October is national LGBT History Month and Pennsylvania has an important place in the history of the modern LGBT (Lesbian, Gay Bisexual and Transgender) civil rights movement. One might assume that history only took place in the state’s major population centers of Philadelphia and Pittsburgh. But as we are discovering, that is not the case.
For the past six years, the LGBT Center of Central PA History Project has been documenting the history of the LGBT community of central Pennsylvania by conducting oral history interviews and collecting documents, photographs and artifacts relating to the history of this community and its struggles for equality.

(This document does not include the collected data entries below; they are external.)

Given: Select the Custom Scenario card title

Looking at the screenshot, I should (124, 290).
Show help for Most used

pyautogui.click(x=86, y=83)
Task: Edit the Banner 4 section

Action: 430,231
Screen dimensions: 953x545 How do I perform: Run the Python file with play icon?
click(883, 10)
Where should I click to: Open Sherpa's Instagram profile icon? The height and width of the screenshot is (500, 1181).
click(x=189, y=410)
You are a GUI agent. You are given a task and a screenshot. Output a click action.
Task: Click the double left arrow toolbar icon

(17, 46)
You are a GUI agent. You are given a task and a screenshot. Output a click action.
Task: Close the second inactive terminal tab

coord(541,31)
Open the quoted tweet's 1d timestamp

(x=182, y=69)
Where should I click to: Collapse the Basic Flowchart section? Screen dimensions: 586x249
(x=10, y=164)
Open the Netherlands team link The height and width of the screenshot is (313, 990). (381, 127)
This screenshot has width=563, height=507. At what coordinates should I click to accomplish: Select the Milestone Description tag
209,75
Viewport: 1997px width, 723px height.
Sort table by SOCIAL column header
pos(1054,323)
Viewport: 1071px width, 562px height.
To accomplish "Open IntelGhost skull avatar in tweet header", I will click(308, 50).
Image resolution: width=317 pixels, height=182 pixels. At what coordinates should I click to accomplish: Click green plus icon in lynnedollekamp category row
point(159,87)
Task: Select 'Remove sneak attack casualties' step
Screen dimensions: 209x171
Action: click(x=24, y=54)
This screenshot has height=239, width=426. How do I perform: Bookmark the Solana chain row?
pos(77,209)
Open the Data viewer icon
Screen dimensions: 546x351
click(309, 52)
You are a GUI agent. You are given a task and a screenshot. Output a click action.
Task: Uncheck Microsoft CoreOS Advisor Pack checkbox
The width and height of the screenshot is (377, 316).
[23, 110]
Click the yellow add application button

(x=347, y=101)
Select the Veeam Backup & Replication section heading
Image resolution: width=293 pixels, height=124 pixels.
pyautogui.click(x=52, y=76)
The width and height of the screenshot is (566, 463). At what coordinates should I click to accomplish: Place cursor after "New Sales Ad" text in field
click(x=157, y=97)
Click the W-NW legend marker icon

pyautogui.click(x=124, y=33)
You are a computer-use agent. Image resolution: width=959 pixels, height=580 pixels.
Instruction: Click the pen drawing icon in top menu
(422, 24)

Interviews have been conducted with more than 135 individuals and recorded, mostly on video, and transcribed.
While most of the narrators are older members of the community who were born in central Pennsylvania and have long-term residence and involvement in the life of the LGBT community, some are from more recent generations, some relocated to Pennsylvania from other places, and some grew up in central Pennsylvania but later moved away. The collection contains a diversity of voices and experiences, and continues to grow with new interviews added each year.
About 100 cubic feet of archival materials including documents, historical photographs, video, and a wide array of three-dimensional artifacts have been carefully collected, catalogued, curated and stored thanks to a partnership with the Dickinson College Archives and Special Collections in Carlisle. It is the fastest growing collection of the college’s archives and is also the most used collection of the archives, accessed by students, faculty, researchers, and volunteers of the LGBT History Project.
This project, with its unique partnership between a community-based organization and a professional archive, was recognized with the prestigious J. Franklin Jameson Archival Advocacy Award from the Society of American Archivists in 2014.
The History Project has made the collection accessible to the public through several exhibits it has mounted over the past six years, including an annual exhibit during LGBT History Month at the Dickinson College Archives located in the Waidner-Spahr Library on its campus in Carlisle, called History Comes Out.
This year, the exhibit will include a reception and open house in the archives on Sunday October 14 from 1:30 PM to 3:30 PM, during which a much larger selection of documents, photographs and artifacts the collection will be on display in the archives research room, along with a selection of video clips of oral history interviews. Also on display will be the LGBT historic sites mapping project using Google Maps to plot all geographical place references we are finding in the oral histories and documents in the collection that may form the basis for conducting future surveys of sites for historical significance.
The History Project has also sponsored related programming including lectures, story circles, and documentary film screenings, and is also making an increasing amount of its collection available on the web at www.centralpalgbtcenter.org/lgbt-history-project.
The manuscript for a book has been written, currently titled Out in the Hinterland: Creating a LGBT Community in the Heart of Pennsylvania, and is anticipated to be published by Penn State University Press in 2019. The illustrated book relies heavily on the History Project collection, supplemented by material from other archives and sources, and chronicles the development of the LGBT community in central Pennsylvania through the past seven decades.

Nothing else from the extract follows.